Possono sembrare solo parole, ma il significato del pensiero che rispecchiano è assai diverso. Per Guzman, i bond dell’Argentina non andrebbero sottoposti ad alcun “haircut”, il taglio del valore nominale già effettuato al 70% sui titoli oggetto di default nel 2001. Egli propugnerebbe, quindi, un allungamento delle scadenze (“roll-over”) e semmai la sospensione delle cedole per alcuni anni, così da far tornare a respirare conti pubblici e Tesoro.
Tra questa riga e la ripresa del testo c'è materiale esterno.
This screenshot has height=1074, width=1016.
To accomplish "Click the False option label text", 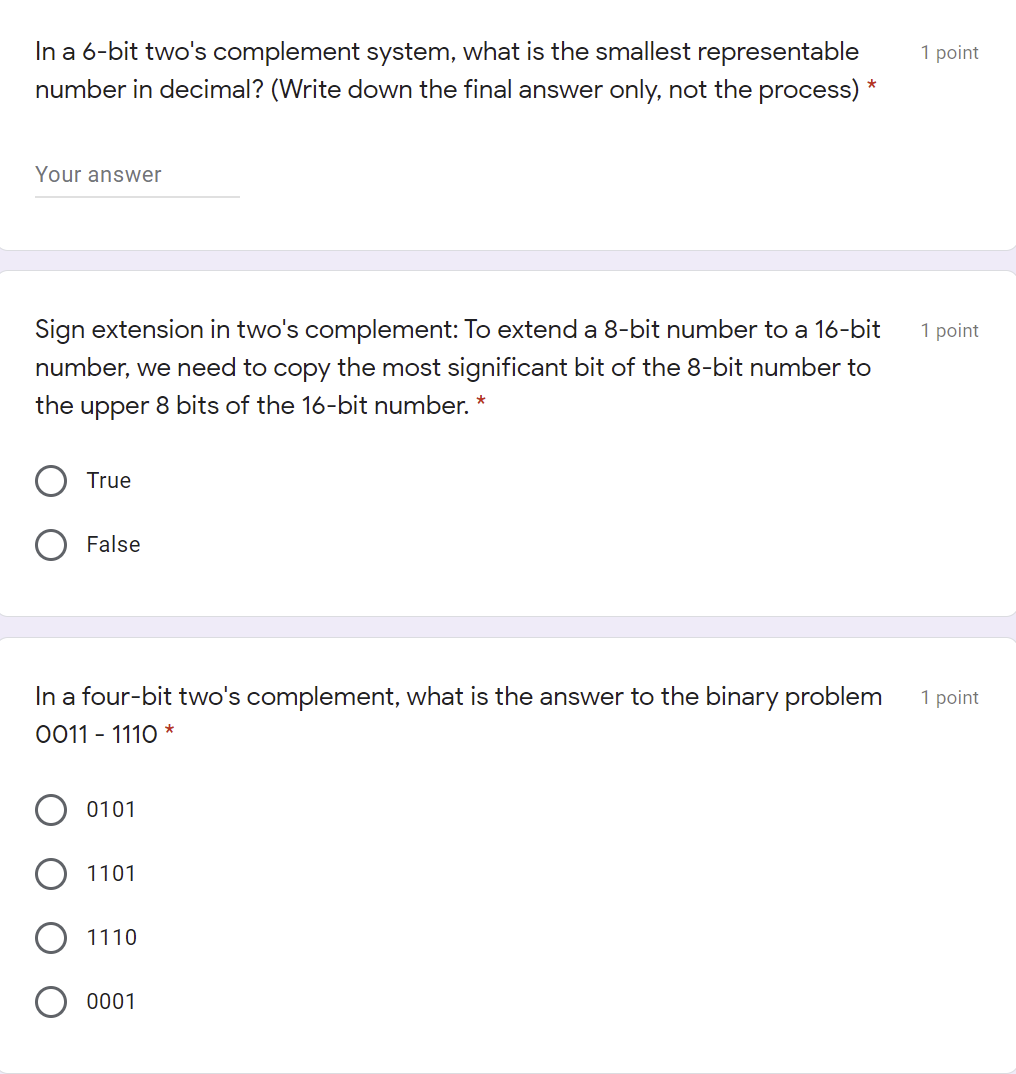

In un certo senso, non una grossa sorpresa, perché era stato lo stesso candidato alla presidenza Alberto Fernandez in campagna elettorale a smentire le voci di una sua volontà di rinegoziazione del debito sovrano attraverso il taglio, parlando di soluzioni alternative. E il presidente-eletto s’insedia proprio oggi, quattro anni esatti dall’inizio della presidenza Macri, che aveva fatto sperare gli argentini e i mercati in un cambio di passo per l’economia domestica. Purtroppo, malgrado alcuni sforzi compiuti e necessari per uscire dall’eterna crisi in cui sembra essersi incagliata l’Argentina, i risultati non sono arrivati, anzi l’inflazione è esplosa sopra il 50%, il pil si è contratto e gli investitori, che avevano appena ripreso a guardare con fiducia al paese latinoamericano, sono andati via nuovamente nel 2018.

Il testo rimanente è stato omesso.